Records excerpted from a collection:
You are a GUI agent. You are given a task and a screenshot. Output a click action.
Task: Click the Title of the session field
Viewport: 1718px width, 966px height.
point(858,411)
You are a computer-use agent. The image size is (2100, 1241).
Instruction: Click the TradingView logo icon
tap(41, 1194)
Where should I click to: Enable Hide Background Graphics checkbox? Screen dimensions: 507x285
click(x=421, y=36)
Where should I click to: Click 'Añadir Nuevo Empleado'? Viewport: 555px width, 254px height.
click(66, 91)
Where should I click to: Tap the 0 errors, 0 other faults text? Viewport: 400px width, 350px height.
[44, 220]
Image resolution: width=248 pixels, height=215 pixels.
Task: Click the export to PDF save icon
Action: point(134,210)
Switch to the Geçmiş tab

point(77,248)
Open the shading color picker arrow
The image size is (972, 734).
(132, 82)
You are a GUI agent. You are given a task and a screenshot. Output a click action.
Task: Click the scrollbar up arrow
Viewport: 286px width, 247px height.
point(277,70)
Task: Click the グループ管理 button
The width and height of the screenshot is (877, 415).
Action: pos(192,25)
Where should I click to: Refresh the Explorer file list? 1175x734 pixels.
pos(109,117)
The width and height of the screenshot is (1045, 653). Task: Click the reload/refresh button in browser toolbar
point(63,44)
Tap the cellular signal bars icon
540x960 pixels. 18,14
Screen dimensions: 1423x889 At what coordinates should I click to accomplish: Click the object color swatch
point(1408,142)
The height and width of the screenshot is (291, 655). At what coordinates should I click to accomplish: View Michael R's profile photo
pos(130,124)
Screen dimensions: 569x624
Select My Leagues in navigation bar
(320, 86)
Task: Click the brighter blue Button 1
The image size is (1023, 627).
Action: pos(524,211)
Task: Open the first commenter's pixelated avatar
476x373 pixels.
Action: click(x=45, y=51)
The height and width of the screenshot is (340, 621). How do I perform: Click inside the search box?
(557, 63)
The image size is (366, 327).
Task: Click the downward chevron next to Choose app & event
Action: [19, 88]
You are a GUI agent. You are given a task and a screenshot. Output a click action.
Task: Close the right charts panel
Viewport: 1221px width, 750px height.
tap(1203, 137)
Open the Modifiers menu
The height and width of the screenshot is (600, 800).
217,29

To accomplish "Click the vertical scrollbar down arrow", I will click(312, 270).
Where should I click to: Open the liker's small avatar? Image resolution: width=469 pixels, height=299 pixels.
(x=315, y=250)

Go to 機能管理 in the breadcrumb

#### Exercise:
All lines from the line containing "Where should I click to: Open" through the last line of the data are to be repeated exactly; no other line belongs in the answer.

#### Task answer:
Where should I click to: Open the liker's small avatar? Image resolution: width=469 pixels, height=299 pixels.
(x=315, y=250)

Go to 機能管理 in the breadcrumb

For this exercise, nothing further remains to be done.